Интеб вернулся к Эсону и сел возле него. Тот сидел, уставясь в огонь. После выпитого перебродившего молока глаза его налились кровью.

– Мы пробудем здесь до весны, когда корабль можно будет загрузить оловом, – сказал Эсон. Интеб поднял брови, но промолчал. – Халкеи работают, я там не нужен.

– Конечно, ты нужен здесь, – отвечал Интеб, положив руку на бедро Эсона, на теплую твердую плоть. Найкери далеко, она не придет. – Ты прирожденный воин, подобных тебе еще не знали на этом острове. Ты захватил здесь сокровища вождя. За тобой пойдут три тевты. Со своими йерниями ты сможешь добиться чего угодно, теперь они не будут тебе помехой – напротив, они будут лишь превозносить тебя. Оставайся здесь, удерживай их от бесчинств. Темный Человек мертв. Но эти дикари – просто большие глупые дети и могут многое натворить. Оставайся.

Снаружи, от костра поменьше, послышались стоны и крики, перед огнем замелькали фигуры.

– Что там? – спросил Эсон.

– Это друид Немед. Он взывает к Матери-Земле, – проговорил Ар Апа. – Просит забрать мертвых, которые теперь принадлежат ей. Мертвые отправляются в путь, и Владычица Курганов ведет их в Мой Мелл.

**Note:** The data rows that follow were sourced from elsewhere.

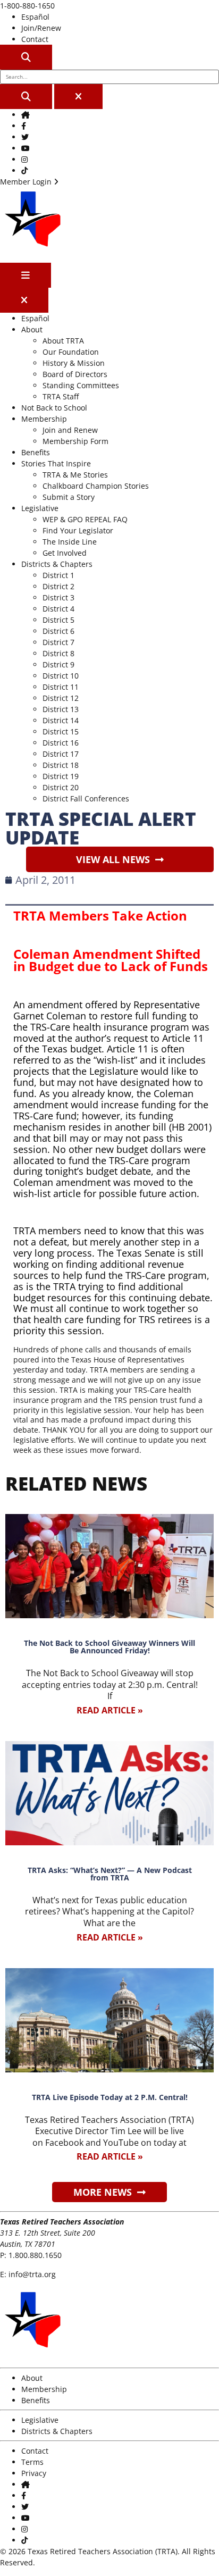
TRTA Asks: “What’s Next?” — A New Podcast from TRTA (110, 1874)
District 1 (58, 575)
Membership (44, 419)
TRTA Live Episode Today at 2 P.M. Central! (110, 2097)
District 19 (61, 776)
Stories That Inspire (56, 463)
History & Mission (74, 363)
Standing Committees (81, 385)
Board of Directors (75, 374)
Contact (34, 39)
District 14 (61, 720)
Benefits (35, 452)
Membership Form (75, 441)
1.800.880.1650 (35, 2255)
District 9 (58, 664)
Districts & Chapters (56, 564)
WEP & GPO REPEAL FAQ (85, 519)
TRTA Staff (61, 396)
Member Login (27, 182)
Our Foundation (71, 352)
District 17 (61, 754)
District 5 (58, 620)
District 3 (58, 597)
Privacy (33, 2473)
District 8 (58, 653)
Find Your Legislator (78, 530)
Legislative (39, 508)
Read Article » (110, 1710)
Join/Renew (41, 28)
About (32, 329)
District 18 (61, 765)
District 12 (61, 698)
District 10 (61, 676)
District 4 (58, 609)
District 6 (58, 631)
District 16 (61, 743)
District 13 (61, 709)
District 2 (58, 586)
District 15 (61, 731)
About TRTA (63, 341)
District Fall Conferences (86, 798)
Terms (32, 2462)
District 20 (61, 787)
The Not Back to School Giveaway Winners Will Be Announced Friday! (109, 1646)
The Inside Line (70, 542)
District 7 (58, 642)
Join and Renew (70, 430)
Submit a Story (69, 497)
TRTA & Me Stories (75, 475)
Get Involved (65, 553)
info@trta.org (32, 2274)
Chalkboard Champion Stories (96, 486)
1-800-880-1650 (27, 6)
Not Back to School (54, 408)
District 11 (61, 687)
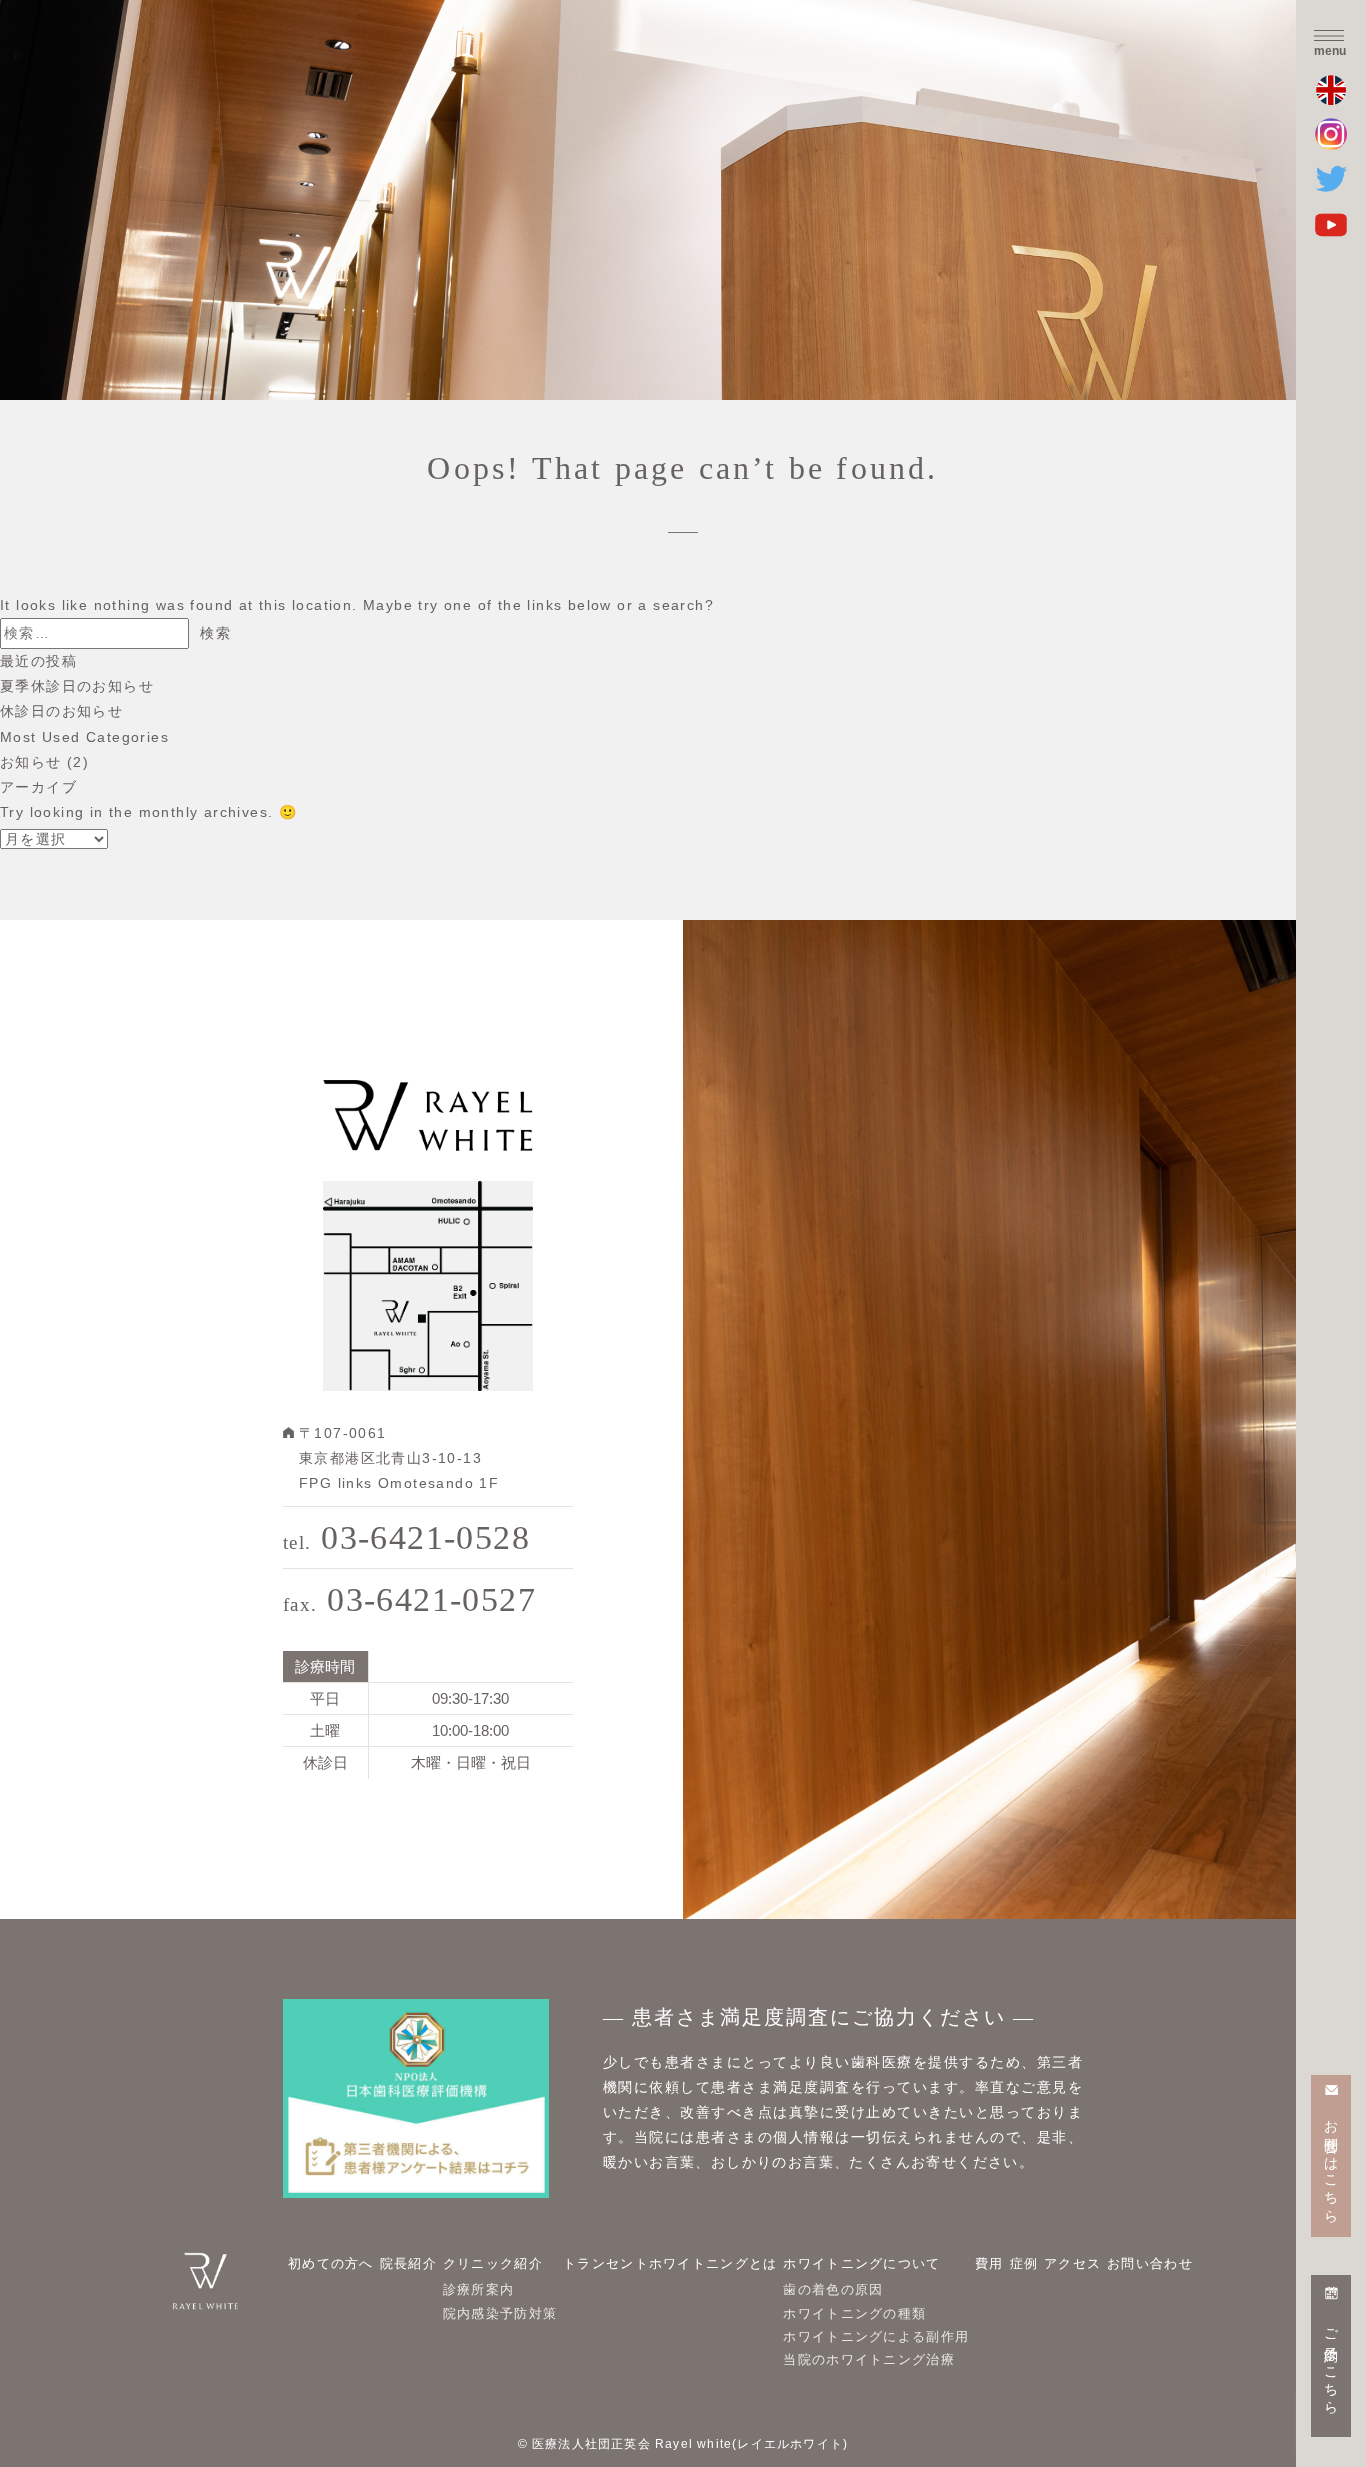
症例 (1024, 2263)
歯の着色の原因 (833, 2289)
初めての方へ (331, 2263)
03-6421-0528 (406, 1537)
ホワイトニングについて (861, 2263)
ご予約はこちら (1331, 2364)
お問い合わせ (1150, 2263)
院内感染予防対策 (500, 2313)
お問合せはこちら (1331, 2163)
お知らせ (31, 762)
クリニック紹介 (493, 2263)
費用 (989, 2263)
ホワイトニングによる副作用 (876, 2336)
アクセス (1072, 2263)
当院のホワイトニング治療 (869, 2359)
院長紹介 (408, 2263)
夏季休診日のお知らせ (77, 686)
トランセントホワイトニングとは (670, 2263)
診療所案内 (479, 2289)
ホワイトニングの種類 (854, 2313)
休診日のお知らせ (61, 711)
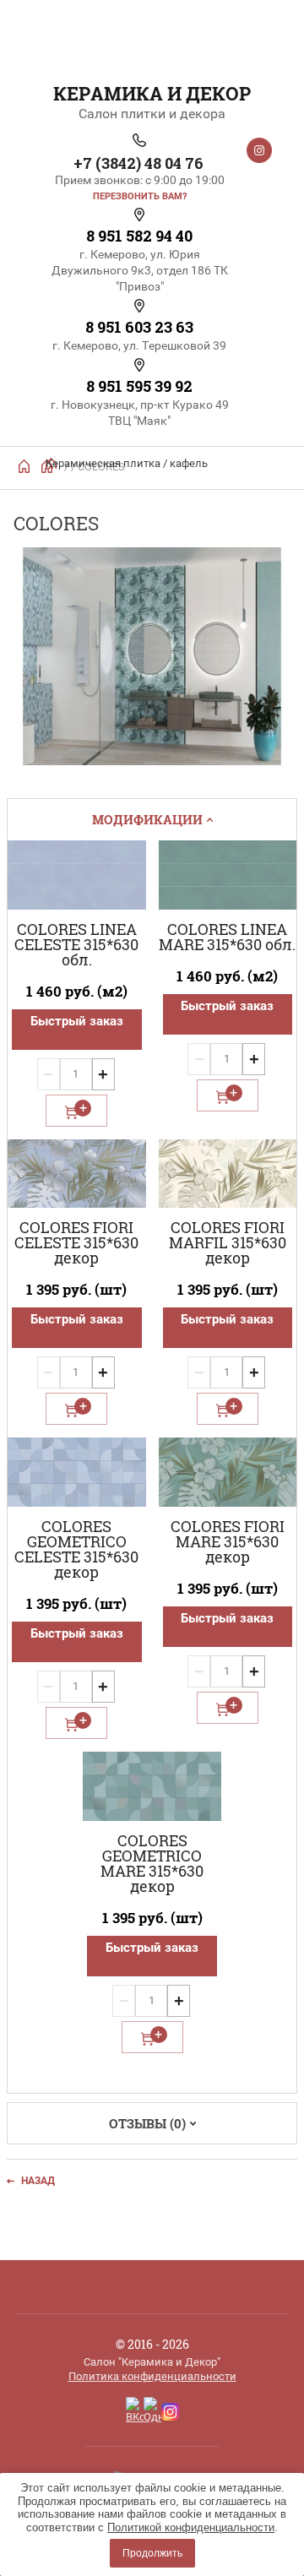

– Приведите сюда друида, – приказал Эсон.

Воины-йернии отступили и повернулись лицами в темноту, словно бы не слышали его. Микенцы дружно расхохотались, и двое из них отправились за стариком. Немед не сопротивлялся, – это было бесполезно, – но с ненавистью глядел на ухватившие его руки. Он был седовлас, длинное белое одеяние оттопыривалось круглым брюшком. Волосы удерживало толстое золотое кольцо – не чета кожаным ремешкам, которые носили на головах другие друиды, – но никто из йерниев не посмел покуситься на такое сокровище. Стоя перед Эсоном, он глядел поверх головы микенца – во тьму.

– Я знаю тебя, – вдруг заговорил Немед. Поблизости все умолкли. – Ты приплыл издалека по морю, муж с длинным бронзовым ножом. Ты убил Темного Человека, это хорошо. И поэтому я не проклинаю тебя за все, что ты сделал здесь…

– Ты никогда не проклянешь меня, – негромким голосом произнес Эсон, опуская руку на рукоять меча. – Ты будешь повиноваться мне… Я ведь не из ваших клыкастых вояк и выпущу тебе кишки при первой же пакости.

Друид молчал, что само по себе говорило о многом.

– Ваш бык-вождь погиб. Это место теперь зовется не Дан Уала, а Дан Мертвеца, – обступившие воины разразились хохотом при грубой шутке. Выражение лица друида не изменилось, он глядел куда-то вдаль.

– Будет новый бык-вождь, – ответил он наконец. – Он будет из рода Уалы… из них мы выберем вождя, таков у нас обычай.

– Таков у вас был обычай. Но так больше не будет. Это я, Эсон Микенский, назначу нового быка-вождя. Я имею право на это. Иди и вой дальше.

Друид разгневался. Выпрямившись, он поджал одну ногу.

– Одна нога! – закричал он, и молчание охватило дан. Сейчас раздастся пророчество, проклятие, предсказание…

Одна рука! – продолжал он. – Один глаз…

– Ты будешь говорить – но только после меня! – вскочив на ноги, вскричал Эсон и выхватил меч. Оружие остановилось, когда между ним и животом друида нельзя было бы просунуть и древесного листка.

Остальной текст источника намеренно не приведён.